No existe  posibilidad de un progreso auténtico bajo los efectos del delirio que hoy vivimos, que posibilita que personas que jamás se han molestado en saber sobre Ptolomeo, Copérnico, Kant, Poincaré, Einstein, Kuhn o Lakatos sean aplaudidas y tomadas como modelos de saber y progreso sólo por reproducir las versiones que la comunidad científica establece como definitivamente ciertas y que tienen cada vez mayor interés en incidir sobre la estructura social, como muestra la constante apelación a la ciencia de políticos como Echenique, siguiendo así a Marx.

El objetivo es la instauración de una verdad en términos absolutos, indiscutible y que acalle de una vez para siempre toda experiencia del ser del hombre que no asuma los postulados de sus criterios de verdad. Es, seguramente, una de las mayores infamias que el hombre ha dirigido contra sí mismo y parece ser que la actual pandemia está favoreciendo la implementación de esta nueva normatividad para nuestra desgracia. No olvidemos que, sin trabajo crítico ni inquietud por contestar las versiones oficiales, a la humanidad se le sustrae la posibilidad misma del progreso.

 Mi propuesta es que, aprendamos a distinguir entre «ciencia» y «comunidad científica». Confundirlas es la fuente del problema y el motivo por el que los científicos cada cierto tiempo reciben un duro golpe de realidad que les calla la boca. A fin de cuentas, Newton sólo funciona a escala humana, para todo lo demás, es mejor Einstein… Y en ambos casos quien pone y dispone criterio y verdad es siempre el César. 
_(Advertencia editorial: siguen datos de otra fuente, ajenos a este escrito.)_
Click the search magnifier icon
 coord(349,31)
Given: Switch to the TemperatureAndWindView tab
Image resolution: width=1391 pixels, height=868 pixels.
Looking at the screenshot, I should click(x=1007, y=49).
La actitud de auto-condescendencia con las versiones oficiales que la comunidad científica propugna es todo lo contrario al espíritu ilustrado. Básicamente estos individuos que se escudan en LA ciencia para callar, estigmatizar y ridiculizar al crítico representan la necesidad de una verdad definitiva y absoluta que en su día representó el teocentrismo, simplemente que han desplazado a Dios y en su lugar alaban LA ciencia. Por ello urge una crítica de la razón desquiciada que ponga un límite contundente a este afán por reducir y explicar el mundo, la sociedad y la vida a la luz de sus certezas, de las que están ebrios porque son incapaces de celebrar el enigmático interrogante con que se manifiesta la realidad en su devenir como multiplicidad de experiencias de ser humano.